I am sure Opposition Members do not want to delay the investment associated with the measures in clauses 109 to 111. By implementing them, we will help to unlock employment in areas previously left behind and allow them the opportunity to prosper. The additional reporting requirements for freeports outlined in new clause 25 would impose unnecessary onerous processes, with little to no benefit over and above what has already been put in place; they would just cause further delay.
In Wales, as we know from oral questions to the Secretary of State for Wales in this House last week, the Welsh Labour Government have dragged their feet time and again and have refused to collaborate on this issue with Ministers here. The result is that, although bids have been received and locations have been identified in England, we still do not know what support, if any, a freeport in Wales will get from the Welsh Government.
We were elected to deliver and to get on with the job of making a success of post-Brexit Britain. Clauses 109 to 111 achieve just that. I will therefore be supporting the Government this evening.
Speaker no. 5 has withdrawn, so we go straight to Andrew Jones.
That was slightly unexpected, Madam Deputy Speaker. Thank you very much indeed.

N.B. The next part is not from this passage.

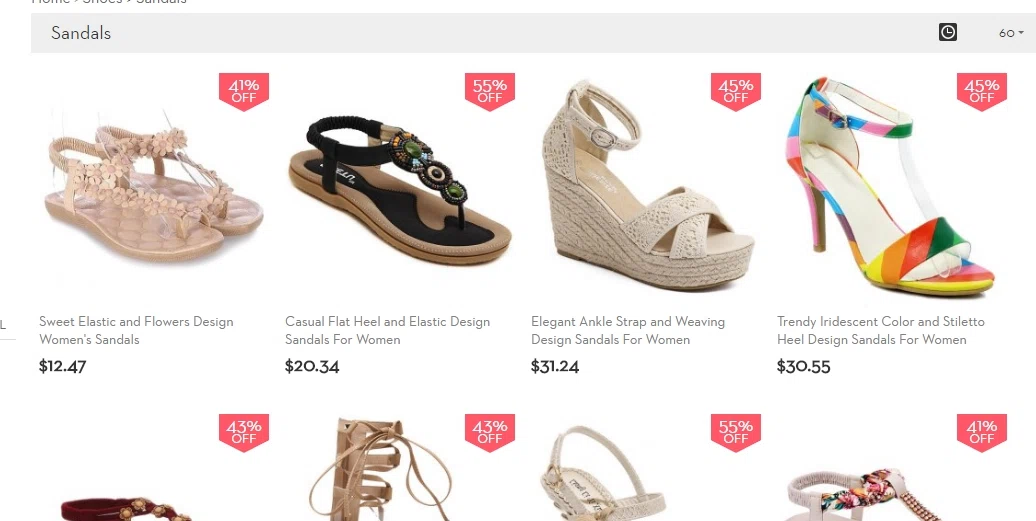Click the 41% OFF badge in second row

981,433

The competition for having a freeport from colleagues around the House before the decisions showed how widely welcomed this policy was. We saw colleagues’ delight when their areas were successful. It is clear that freeports are part of a broader levelling-up agenda, which is at the heart of the Government’s policy and has significant public approval. When knocking on the doors of Hartlepool, I found support for initiatives to boost the economy of that area. I do not represent a freeport area in Harrogate and Knaresborough, but there is clear support, and it is therefore surprising that the Labour party is not more aligned behind it.
A well-designed freeport policy can boost trade. The key to that is the alignment of local bodies, whether the ports or the businesses, with local authorities to grow opportunity. Of course, all that is underpinned by tax reliefs and tax incentives. It is most important that we get tax reliefs on buildings and plant purchase right. If the policy does not deliver, we will have wasted public money and we will have seen the displacement of economic activity, rather than incremental economic activity. Even more significant, of course, would be the missed opportunity. The areas that are receiving freeports are those that have not had the chance that other parts of the country have had over the past decades. I know that my right hon. Friend the Minister knows that.

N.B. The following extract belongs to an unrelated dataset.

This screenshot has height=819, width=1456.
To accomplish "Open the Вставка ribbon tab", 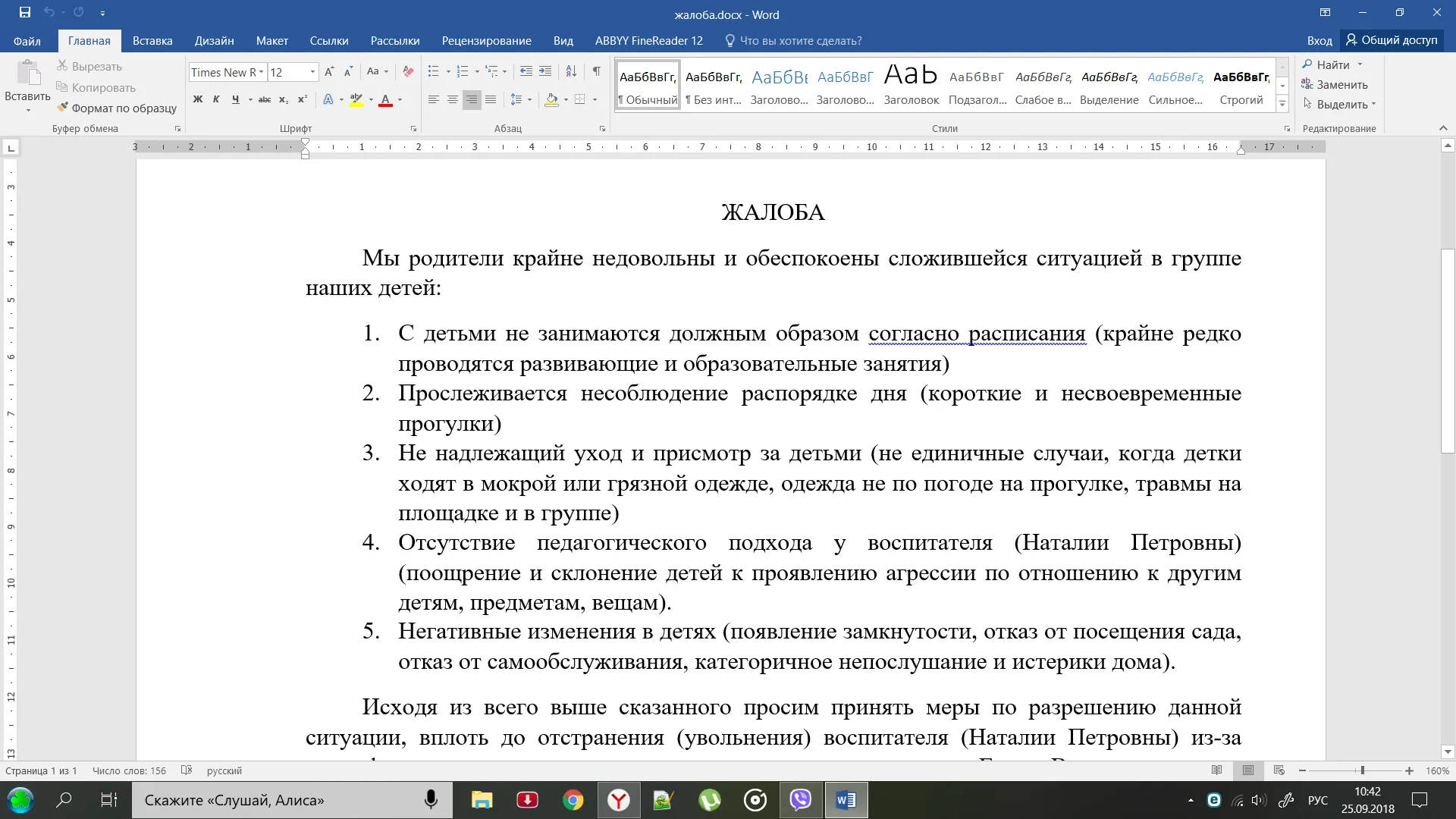I will tap(152, 41).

The Labour party has said measures are necessary before it can even consider supporting the policy, but there are already measures in place to monitor, collect and review data. The Treasury always monitors and reviews its policies. I have seen that from my own experience, but it is a truth that we all know. Therefore, new clause 25 addresses a concern that is, frankly, already solved; it is not necessary. On transparency, costings will be published at the next fiscal event—in other words, in the usual way. On data collection for freeports, we will be collecting data on reliefs, monitoring effectiveness and so on. The main question now is not about monitoring; it is about how those running the freeports can make them bigger, seize the opportunities and maximise the chances available.
As this health crisis morphs into an economic one, the focus is moving to recovering livelihoods as well as saving lives. All the levers that can drive growth must be pulled and freeports are clearly a part of that. It was very good to see the proposals in the Finance Bill. I will be supporting them strongly this evening.